Chi sono

La mia strada non è iniziata in cabina.
È iniziata dai formulari.
La passione per gli ingredienti cosmetici è nata quasi per caso, dopo il diploma di liceo scientifico, ma mi ha completamente assorbita.
Non mi interessava solo “cosa funziona”.
Mi interessava capire perché funziona.
Ho iniziato a studiare le composizioni, le sinergie tra attivi, il modo in cui interagiscono con la pelle, la risposta cutanea nel tempo.
Poi ho scelto la scuola di estetica per trasformare quella conoscenza teorica in competenza pratica.
Mi sono diplomata alla BCM, scuola riconosciuta a livello europeo.
Ho lavorato in diversi centri estetici e centri benessere di Milano.
Per me l’estetica non è mai stata un lavoro esecutivo.
Era un’estensione del mio percorso scientifico.
Il momento in cui pensavo di avercela fatta
Quando ho iniziato a lavorare in farmacia con una cabina estetica interna, mi sembrava di essere arrivata.
- Prodotti di altissima qualità.
- Macchinari top di gamma.
- Clientela alto spendente.
Strumenti perfetti. Formazione precisa, metodica, strutturata nel dettaglio.
Pensavo: adesso farò davvero la differenza.
E invece…
Vedevo decine di clienti a settimana e solo pochissime ottenevano risultati soddisfacenti.
La maggior parte usciva con una pelle leggermente più idratata.
Nessun cambiamento duraturo. Nessuna trasformazione reale.
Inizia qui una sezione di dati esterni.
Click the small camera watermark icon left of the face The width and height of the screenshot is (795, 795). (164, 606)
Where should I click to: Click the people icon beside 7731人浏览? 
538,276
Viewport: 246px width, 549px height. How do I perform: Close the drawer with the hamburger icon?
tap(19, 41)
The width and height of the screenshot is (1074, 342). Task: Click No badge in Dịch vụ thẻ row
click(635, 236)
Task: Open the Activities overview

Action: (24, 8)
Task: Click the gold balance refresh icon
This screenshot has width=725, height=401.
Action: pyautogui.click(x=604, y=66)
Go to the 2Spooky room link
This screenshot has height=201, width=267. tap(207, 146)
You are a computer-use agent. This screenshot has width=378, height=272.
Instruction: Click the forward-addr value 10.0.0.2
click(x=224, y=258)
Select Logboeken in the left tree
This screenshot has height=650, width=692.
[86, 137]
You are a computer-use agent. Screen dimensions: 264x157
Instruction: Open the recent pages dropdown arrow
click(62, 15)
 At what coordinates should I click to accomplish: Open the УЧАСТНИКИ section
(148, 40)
Il problema non erano le mie conoscenze.
Era la struttura rigida in cui ero costretta a lavorare.
Dovevo seguire il protocollo alla lettera. Ogni deviazione veniva vista come un rischio.
La paura di altri di “fare danni” e di uscire dai protocolli rigidi superava la mia volontà di personalizzazione e di cambiamento.
E io mi sentivo in trappola.
Avevo studiato. Avevo costruito un percorso che univa rigore scientifico e pratica estetica.
Ma non potevo usarlo davvero.

Il punto di rottura
Ad un certo punto mi sono resa conto che stavo diventando un’esecutrice, un ingranaggio all’interno di un centro estetico.
Da lì ho deciso di cambiare.
Mi sono formata per costruire un metodo che mi permettesse di creare protocolli realmente cuciti sulla pelle della cliente.
E finalmente ho iniziato a vedere risultati realistici, misurabili e stabili nel tempo.
Oggi il mio lavoro è questo!
Aiuto altre estetiste a fare lo stesso.
A uscire dal ruolo di esecutrici.
A costruire un metodo personale, strutturato e scientifico.
Da allieva a formatrice
Lavorare con allieve provenienti da Paesi diversi e insegnare oggi in una scuola professionale mi ha mostrato quanto la formazione vada oltre la semplice trasmissione di tecniche: il confronto tra approcci, manualità e culture differenti amplia lo sguardo professionale e ricorda che l’estetica non è un modello unico da replicare.
Per questo il mio lavoro come docente si concentra soprattutto nel costruire basi solide e sviluppare il pensiero critico, aiutando chi si forma a collegare le conoscenze e a costruire un criterio professionale che rimanga nel tempo.